In the spin lock example there is a function, spinUnlock which puts a 0 in the memory location [sLock]. [sLock] is set to 0 if the lock is free and 1 when it is aquired. The spinUnlock function sets [sLock] to 0 freeing the lock. The code follows:
spinUnlock:
push ebp
mov ebp, esp
mov eax, 0
xchg eax, [sLock]
pop ebp
ret
Why use mov eax, 0; xchg eax, [sLock] to set [sLock] to 0 rather than mov [sLock], 0? The eax register is not used for anything after the calls to spinUnlock. I know that xchg will lock the memory location, but if mov is already atomic then a lock is unnecessary.
Only the author can say why the choice was made.
A single mov dword [sLock],0 would work fine; and an xchg eax, [sLock] (which has an implied lock) is likely to be more expensive (for both performance and code size).
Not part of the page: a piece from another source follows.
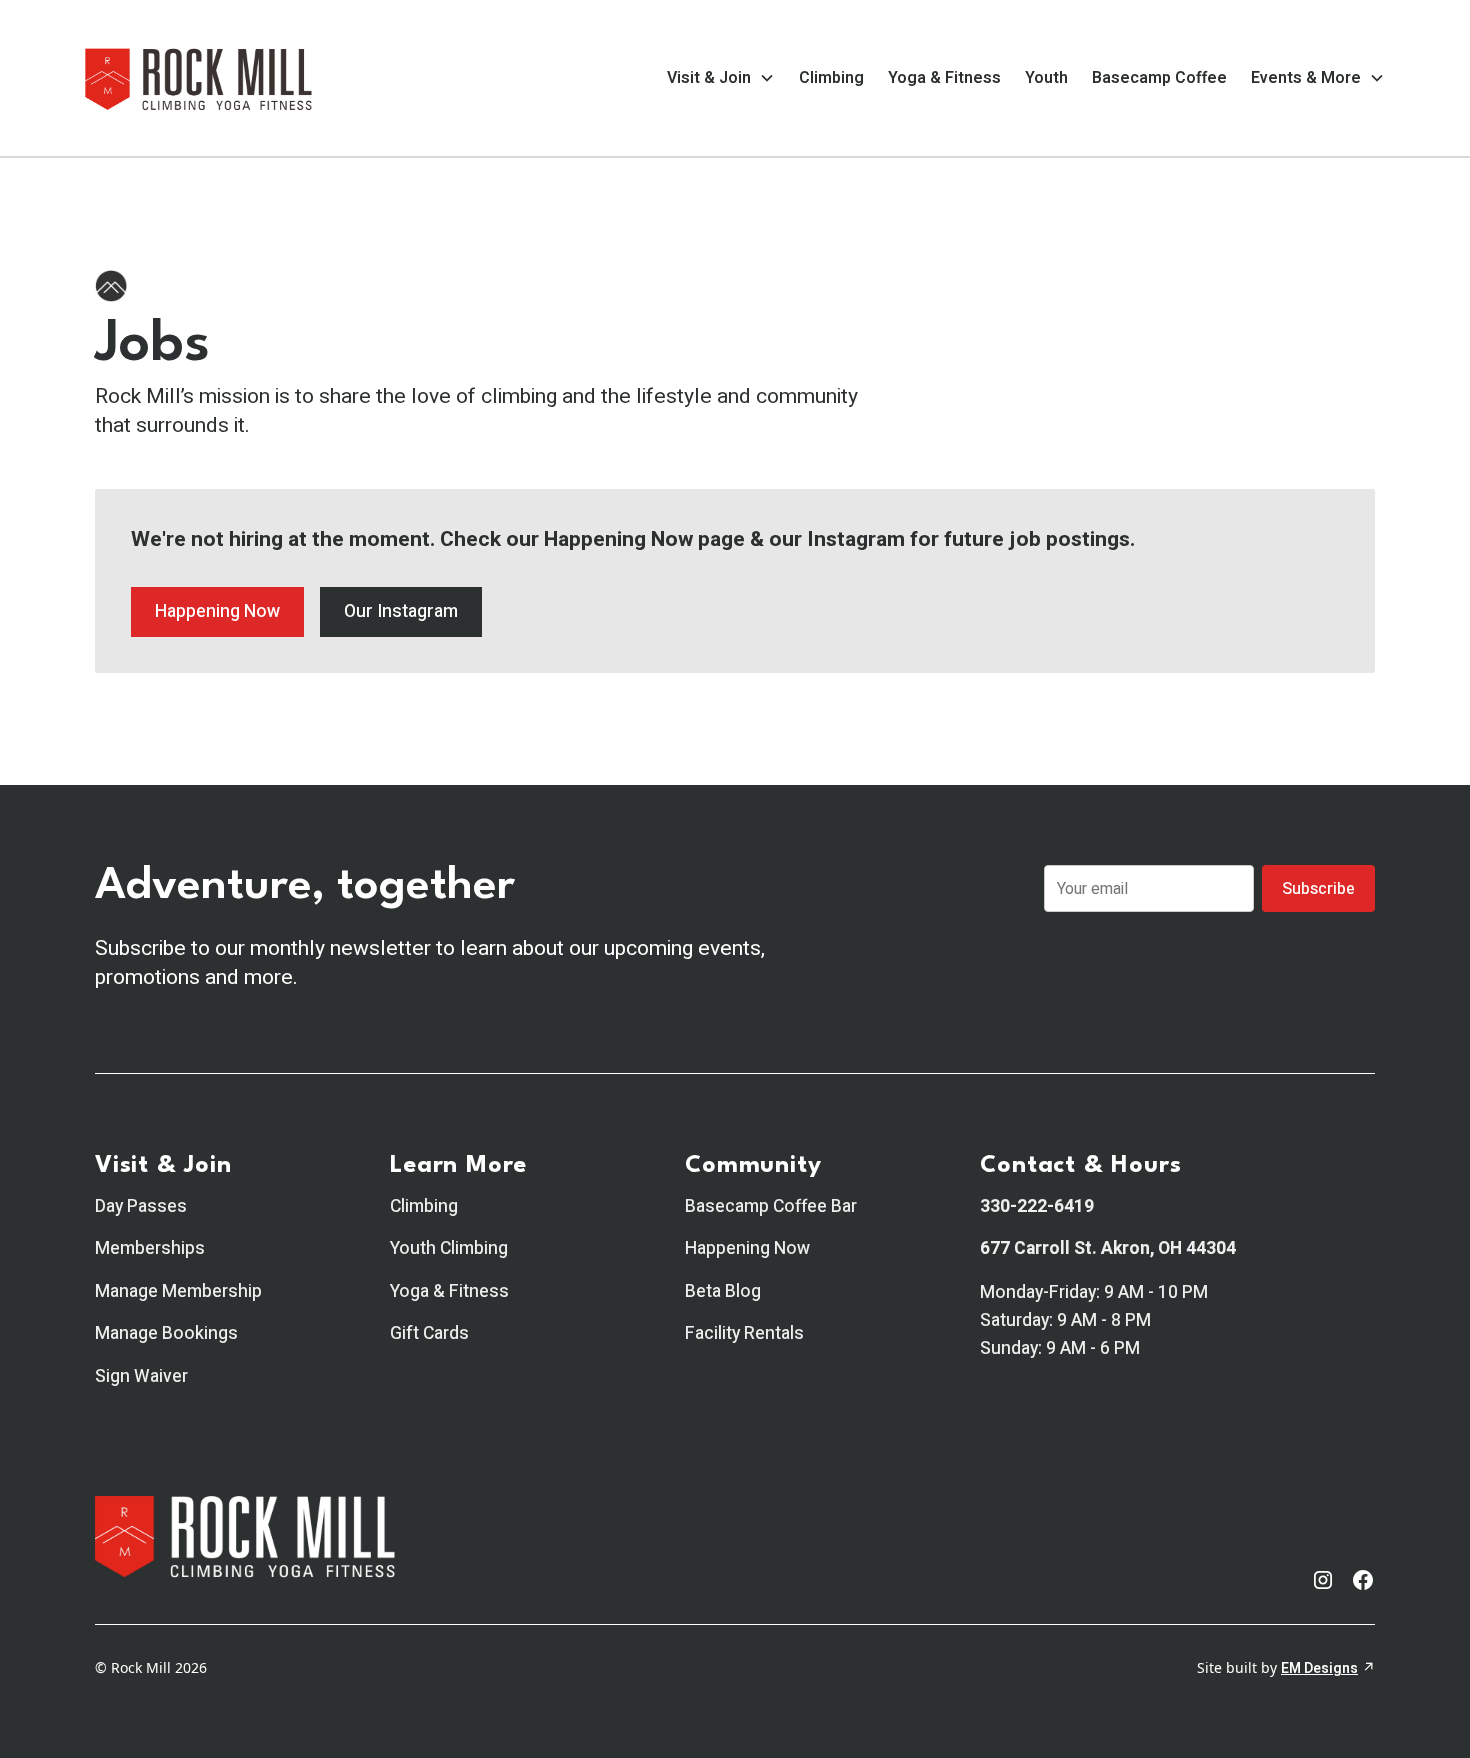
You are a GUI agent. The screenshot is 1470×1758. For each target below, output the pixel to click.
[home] (199, 78)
All of the example's code is awful (e.g. no pause in the spinLock routine where it should be used despite having pause in places where it shouldn't be used at all); and their choice of example isn't good either.
Note: using spinlocks in user-space is "almost never" sane because the OS may do a task switch after you acquire a lock but before you release it, causing all other tasks to waste a massive amount of CPU time spinning with no hope of acquiring the lock.